• Bicknell’s Thrush and the Endangered Species Act

    Bicknell’s Thrush (Catharus bicknelli) incubating a nest on Stratton, Vermont. Photo by K.P. McFarland

    The US Fish and Wildlife Service (USFWS) has chosen not to list Bicknell’s Thrush as federally Threatened or Endangered, thus ending a story that began seven years earlier. In the boilerplate language that characterizes official decisions of this kind: “After review of the best available scientific and commercial information, we find that listing the Bicknell’s Thrush is not warranted”. The official announcement will be published soon in the Federal Register; a preview is available now.

    The long and winding path to this decision included two lawsuits – USFWS, which administers the Endangered Species Act, had failed to meet the statutory timeline for completing its analyses – and two court-ordered settlements. In the end, it was a settlement with the Center for Biological Diversity, the group that originally petitioned to have Bicknell’s Thrush listed under the Endangered Species Act (ESA), that led to today’s decision.

    The decision not to list Bicknell’s Thrush as Threatened or Endangered does not change the biological reality that the species remains vulnerable to a host of threats (worth noting is that Bicknell’s Thrush is already listed as Threatened in Canada). Indeed, the analysis prepared by USFWS reached largely the same conclusion arrived at by the International Bicknell’s Thrush Conservation Group: habitat loss due to climate change and deforestation represent grave problems for the species’ long-term viability.
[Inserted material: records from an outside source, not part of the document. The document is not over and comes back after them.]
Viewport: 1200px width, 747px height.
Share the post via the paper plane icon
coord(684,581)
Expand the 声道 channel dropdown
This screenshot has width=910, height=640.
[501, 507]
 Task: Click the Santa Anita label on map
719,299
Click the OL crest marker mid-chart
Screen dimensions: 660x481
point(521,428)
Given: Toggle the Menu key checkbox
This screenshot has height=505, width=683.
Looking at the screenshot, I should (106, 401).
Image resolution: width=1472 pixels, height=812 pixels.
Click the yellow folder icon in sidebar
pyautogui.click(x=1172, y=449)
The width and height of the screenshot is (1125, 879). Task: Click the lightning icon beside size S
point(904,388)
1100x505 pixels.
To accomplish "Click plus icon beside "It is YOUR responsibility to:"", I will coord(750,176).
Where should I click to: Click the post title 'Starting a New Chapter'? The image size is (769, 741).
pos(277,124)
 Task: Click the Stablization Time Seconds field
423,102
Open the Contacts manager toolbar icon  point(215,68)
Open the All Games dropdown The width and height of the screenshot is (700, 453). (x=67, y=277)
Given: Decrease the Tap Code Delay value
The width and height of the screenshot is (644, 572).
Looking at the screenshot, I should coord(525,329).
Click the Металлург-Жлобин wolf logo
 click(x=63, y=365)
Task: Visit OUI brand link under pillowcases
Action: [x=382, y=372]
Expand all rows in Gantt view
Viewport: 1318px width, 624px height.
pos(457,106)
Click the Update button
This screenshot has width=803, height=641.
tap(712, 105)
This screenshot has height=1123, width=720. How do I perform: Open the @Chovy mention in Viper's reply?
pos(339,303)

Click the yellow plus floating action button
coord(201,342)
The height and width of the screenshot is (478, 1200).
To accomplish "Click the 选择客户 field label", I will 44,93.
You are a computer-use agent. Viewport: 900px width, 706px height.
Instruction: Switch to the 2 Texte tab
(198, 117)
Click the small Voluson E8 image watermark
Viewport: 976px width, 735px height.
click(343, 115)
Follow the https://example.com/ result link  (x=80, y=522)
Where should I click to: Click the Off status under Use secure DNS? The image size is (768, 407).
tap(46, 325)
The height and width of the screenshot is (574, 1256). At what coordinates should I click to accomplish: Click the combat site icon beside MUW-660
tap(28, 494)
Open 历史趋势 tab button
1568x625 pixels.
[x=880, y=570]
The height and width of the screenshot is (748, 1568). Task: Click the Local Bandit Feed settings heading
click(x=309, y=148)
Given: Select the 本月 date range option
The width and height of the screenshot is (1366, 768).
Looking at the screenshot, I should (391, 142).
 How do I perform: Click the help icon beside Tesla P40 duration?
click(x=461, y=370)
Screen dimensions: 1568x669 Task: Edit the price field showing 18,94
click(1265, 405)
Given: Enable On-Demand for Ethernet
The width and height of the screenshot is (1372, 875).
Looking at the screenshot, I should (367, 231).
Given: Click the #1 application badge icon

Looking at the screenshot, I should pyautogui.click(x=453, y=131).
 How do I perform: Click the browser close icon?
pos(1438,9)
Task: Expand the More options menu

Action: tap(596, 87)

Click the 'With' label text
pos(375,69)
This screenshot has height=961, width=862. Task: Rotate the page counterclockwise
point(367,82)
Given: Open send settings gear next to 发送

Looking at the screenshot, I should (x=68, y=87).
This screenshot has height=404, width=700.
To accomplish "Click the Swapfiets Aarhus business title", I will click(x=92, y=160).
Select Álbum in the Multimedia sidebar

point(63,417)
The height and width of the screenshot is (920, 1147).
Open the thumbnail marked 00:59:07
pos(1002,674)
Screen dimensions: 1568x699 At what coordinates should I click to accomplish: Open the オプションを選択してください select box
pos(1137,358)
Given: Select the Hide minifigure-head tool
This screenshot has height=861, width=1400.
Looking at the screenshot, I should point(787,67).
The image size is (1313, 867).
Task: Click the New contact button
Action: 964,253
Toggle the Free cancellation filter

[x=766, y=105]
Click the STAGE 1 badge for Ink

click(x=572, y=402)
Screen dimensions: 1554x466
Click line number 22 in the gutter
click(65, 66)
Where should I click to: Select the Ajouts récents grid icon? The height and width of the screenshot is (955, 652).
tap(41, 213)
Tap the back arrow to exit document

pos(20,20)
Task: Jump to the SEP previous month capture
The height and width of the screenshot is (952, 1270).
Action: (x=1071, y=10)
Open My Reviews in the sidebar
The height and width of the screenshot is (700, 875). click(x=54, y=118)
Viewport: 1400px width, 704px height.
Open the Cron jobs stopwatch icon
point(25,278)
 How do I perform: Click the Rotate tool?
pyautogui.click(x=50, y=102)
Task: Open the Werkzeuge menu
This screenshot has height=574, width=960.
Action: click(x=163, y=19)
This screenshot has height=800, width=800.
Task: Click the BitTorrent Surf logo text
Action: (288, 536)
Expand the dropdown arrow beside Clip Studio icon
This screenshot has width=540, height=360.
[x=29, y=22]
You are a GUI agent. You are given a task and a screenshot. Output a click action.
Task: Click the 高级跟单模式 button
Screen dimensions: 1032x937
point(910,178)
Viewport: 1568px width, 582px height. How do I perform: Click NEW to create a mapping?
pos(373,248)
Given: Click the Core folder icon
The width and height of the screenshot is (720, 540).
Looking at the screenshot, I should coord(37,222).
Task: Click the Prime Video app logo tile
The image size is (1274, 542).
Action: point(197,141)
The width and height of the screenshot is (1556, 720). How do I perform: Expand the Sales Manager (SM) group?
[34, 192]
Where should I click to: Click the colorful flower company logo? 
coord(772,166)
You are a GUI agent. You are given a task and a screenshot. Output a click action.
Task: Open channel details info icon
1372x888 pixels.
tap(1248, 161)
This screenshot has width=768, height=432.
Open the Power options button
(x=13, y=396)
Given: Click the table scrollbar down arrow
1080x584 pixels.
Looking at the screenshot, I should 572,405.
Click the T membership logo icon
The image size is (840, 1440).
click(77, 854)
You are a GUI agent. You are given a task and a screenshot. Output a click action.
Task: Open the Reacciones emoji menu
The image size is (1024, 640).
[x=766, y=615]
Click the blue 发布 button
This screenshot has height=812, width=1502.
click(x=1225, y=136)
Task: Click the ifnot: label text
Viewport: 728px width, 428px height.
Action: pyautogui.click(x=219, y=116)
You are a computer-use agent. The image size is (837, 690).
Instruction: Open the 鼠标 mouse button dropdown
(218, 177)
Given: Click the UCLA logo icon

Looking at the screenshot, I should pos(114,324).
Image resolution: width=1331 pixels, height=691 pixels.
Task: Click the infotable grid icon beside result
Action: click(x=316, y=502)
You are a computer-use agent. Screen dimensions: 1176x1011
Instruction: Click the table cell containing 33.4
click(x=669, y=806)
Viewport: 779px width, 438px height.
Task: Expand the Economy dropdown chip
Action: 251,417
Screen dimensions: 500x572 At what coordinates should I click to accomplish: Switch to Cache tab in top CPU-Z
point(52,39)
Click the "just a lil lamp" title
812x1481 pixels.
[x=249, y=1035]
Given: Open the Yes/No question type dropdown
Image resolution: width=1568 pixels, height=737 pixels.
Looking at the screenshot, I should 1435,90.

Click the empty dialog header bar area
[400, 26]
    In fact, today’s decision is more about USFWS policy towards analyzing extinction risk than it is about extinction risk itself. Notably, USFWS used a 30-year timeline as the framework for its analysis. This timeline – like any – is arbitrary, and reflects the current interpretation of the ESA’s vague language, which requires that analyses of extinction risk address the “foreseeable future”. What constitutes the “foreseeable future” is of course debatable, especially when considering climate change or deforestation. In any case, over the 30-year timeline considered in its analysis, USFWS found no compelling evidence that habitat loss would be so severe as to bring Bicknell’s Thrush to the point of extinction. Had the “foreseeable future” included the next 50 or 100 years, this conclusion might very well have been different.

    The decision not to list Bicknell’s Thrush must not be interpreted as a sign that our job as conservationists and scientists is done. On the contrary, it reinforces the importance of the collaborative, science-based conservation work of VCE and all of our partners in the International Bicknell’s Thrush Conservation Group. We need to prevent continued increases in the atmospheric concentration of greenhouse gases, and we must develop smart responses to the changes that we’ve baked into the system with the past 100 years of carbon pollution. We must redouble efforts to find sustainable solutions to halt deforestation in Haiti and the Dominican Republic. We still need to find ways to ensure that Bicknell’s Thrush can co-exist and even thrive in forests managed for timber in the US and Canada. We must better understand the vulnerability of Bicknell’s Thrush on both its breeding and wintering grounds, so we can prioritize conservation projects. And, we need to do all of this – and more – not because the law requires it, but because it is our fundamental responsibility.